| Exercise instructions |
Locate every line in the entries below that contains the string "probe", treating uppercase and lowercase as different, and copy each of those lines.

═════ Exercise input

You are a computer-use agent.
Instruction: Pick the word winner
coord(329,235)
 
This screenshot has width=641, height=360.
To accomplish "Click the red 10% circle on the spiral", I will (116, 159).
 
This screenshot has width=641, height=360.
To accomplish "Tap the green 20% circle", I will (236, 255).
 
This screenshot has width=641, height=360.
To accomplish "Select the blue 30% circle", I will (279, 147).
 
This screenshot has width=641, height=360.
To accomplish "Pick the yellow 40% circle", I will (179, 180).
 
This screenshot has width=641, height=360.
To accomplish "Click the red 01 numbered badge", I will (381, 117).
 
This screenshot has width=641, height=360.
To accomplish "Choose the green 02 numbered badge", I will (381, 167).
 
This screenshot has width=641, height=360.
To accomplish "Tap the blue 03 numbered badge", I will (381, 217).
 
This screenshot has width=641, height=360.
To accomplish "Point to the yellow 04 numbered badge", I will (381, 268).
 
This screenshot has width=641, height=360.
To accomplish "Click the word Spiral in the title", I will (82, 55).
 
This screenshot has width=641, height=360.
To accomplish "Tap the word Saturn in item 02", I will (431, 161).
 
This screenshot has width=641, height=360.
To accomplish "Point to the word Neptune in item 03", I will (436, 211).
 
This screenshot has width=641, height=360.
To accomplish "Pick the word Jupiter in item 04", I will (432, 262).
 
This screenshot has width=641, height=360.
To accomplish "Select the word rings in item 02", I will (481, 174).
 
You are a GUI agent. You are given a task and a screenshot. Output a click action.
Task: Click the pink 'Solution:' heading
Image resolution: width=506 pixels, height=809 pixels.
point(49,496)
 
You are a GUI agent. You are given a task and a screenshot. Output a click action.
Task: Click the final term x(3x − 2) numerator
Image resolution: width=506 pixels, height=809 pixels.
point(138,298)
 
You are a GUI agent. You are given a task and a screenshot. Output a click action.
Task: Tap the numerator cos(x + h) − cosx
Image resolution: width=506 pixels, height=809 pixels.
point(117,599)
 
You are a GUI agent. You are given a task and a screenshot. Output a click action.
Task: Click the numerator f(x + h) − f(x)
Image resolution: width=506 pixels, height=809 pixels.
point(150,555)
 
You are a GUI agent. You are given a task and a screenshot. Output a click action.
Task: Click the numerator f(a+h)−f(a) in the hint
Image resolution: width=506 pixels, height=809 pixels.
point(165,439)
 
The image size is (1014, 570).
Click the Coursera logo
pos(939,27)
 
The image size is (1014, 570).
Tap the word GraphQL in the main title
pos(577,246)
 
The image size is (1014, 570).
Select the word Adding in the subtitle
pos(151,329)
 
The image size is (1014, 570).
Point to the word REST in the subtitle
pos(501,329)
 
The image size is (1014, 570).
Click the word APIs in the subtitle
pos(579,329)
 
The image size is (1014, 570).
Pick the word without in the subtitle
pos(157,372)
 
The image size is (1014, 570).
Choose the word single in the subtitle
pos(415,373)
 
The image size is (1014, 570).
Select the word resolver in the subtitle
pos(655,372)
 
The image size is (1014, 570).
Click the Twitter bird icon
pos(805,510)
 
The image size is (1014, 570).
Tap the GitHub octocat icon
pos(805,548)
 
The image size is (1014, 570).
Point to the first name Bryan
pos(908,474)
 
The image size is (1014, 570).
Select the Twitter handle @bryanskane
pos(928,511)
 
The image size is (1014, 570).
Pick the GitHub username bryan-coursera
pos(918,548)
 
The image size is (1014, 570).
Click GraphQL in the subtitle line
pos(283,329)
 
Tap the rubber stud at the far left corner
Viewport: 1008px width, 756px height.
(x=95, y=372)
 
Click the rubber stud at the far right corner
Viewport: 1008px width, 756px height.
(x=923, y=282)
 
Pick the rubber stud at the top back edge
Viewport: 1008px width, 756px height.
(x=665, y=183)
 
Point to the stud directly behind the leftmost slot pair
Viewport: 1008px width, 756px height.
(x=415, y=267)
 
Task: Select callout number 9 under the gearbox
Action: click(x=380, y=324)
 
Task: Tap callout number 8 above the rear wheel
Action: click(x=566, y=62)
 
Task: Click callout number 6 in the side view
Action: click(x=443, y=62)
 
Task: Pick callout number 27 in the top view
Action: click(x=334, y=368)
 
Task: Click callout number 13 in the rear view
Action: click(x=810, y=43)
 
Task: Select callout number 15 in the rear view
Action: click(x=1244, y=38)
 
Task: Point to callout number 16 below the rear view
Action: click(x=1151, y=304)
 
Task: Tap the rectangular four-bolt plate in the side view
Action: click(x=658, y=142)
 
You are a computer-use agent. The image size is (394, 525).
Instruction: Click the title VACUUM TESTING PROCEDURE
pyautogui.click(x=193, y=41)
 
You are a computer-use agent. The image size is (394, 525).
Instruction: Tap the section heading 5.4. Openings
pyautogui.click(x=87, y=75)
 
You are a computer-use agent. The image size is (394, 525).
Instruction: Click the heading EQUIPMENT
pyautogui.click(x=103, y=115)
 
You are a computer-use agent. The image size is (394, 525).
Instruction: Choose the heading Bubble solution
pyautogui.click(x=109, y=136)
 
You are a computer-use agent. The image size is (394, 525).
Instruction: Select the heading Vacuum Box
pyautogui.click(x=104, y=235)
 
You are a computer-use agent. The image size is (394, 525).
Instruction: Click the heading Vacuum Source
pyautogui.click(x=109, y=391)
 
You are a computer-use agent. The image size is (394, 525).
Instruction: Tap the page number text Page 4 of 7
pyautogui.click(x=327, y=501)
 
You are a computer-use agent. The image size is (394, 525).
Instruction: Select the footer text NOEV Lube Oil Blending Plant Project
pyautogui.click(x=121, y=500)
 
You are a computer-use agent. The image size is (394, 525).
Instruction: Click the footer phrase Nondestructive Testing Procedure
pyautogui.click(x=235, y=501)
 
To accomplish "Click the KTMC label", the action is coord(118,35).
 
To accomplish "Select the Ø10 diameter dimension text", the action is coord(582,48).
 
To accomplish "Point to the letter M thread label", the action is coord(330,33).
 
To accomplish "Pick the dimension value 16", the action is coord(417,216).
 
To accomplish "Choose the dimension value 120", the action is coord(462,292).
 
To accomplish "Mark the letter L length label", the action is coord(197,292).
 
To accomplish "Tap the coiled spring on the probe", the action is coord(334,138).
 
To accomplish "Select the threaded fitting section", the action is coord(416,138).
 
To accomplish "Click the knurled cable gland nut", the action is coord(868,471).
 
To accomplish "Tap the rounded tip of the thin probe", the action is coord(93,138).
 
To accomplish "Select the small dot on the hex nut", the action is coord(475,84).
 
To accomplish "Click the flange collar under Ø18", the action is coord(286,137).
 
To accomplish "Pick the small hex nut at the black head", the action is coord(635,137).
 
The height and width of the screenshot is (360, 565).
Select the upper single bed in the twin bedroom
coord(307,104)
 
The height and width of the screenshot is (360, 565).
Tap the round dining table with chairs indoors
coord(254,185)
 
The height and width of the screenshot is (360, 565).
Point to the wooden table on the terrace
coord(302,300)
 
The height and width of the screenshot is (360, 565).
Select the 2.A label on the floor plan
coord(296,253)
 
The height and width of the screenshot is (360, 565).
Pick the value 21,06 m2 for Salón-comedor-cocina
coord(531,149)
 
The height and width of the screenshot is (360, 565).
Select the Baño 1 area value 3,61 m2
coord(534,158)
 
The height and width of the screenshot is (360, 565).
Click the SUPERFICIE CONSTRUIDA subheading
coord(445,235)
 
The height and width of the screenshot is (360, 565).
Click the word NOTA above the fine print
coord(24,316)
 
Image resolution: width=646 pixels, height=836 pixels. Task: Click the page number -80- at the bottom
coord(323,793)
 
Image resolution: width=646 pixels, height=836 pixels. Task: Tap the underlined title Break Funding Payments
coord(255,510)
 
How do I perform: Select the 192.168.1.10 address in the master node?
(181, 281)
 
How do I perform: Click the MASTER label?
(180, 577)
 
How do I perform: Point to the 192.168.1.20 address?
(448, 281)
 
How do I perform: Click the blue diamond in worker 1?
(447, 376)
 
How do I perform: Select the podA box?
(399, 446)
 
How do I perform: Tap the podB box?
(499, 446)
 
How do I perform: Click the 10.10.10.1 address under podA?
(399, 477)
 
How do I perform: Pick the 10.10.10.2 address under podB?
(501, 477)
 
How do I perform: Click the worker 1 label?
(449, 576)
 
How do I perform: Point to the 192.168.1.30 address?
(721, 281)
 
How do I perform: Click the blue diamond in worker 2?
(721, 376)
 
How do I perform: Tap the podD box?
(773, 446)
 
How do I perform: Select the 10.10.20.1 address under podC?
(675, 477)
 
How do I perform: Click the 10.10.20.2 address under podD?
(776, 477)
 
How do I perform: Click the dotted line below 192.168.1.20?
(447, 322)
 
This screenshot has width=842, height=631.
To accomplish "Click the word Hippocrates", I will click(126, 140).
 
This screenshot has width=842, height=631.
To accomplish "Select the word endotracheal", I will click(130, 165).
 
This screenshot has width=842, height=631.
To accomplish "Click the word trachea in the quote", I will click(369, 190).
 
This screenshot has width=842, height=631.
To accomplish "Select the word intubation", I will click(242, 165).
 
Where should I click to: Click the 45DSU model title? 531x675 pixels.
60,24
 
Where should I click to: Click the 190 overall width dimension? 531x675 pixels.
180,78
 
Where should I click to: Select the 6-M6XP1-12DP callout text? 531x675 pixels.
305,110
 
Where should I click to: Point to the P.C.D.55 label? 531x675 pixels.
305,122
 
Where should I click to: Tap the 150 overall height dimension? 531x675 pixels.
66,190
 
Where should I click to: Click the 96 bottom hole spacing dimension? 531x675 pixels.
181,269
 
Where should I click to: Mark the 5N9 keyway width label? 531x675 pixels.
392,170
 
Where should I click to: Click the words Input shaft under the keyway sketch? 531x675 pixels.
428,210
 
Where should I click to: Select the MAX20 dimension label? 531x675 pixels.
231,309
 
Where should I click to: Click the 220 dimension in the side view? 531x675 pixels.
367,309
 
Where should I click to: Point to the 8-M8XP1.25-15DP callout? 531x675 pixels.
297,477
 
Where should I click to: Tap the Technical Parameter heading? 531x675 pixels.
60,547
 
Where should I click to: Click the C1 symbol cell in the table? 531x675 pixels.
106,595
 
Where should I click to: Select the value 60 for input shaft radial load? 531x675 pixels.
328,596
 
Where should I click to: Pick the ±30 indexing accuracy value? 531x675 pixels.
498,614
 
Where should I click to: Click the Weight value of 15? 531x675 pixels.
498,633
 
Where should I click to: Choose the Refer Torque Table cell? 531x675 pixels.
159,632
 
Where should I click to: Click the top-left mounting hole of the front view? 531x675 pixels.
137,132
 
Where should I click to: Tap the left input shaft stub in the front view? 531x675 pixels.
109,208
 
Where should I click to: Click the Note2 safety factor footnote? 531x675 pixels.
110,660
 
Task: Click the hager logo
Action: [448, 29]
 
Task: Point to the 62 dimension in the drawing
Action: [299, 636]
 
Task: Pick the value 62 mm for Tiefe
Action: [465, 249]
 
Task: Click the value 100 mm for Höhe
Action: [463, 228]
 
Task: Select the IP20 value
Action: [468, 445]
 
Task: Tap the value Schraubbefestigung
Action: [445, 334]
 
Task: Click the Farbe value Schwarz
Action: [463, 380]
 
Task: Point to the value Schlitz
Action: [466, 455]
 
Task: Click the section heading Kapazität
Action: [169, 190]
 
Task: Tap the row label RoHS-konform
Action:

══════════

| Task output |
To accomplish "Tap the coiled spring on the probe", the action is coord(334,138).
To accomplish "Tap the rounded tip of the thin probe", the action is coord(93,138).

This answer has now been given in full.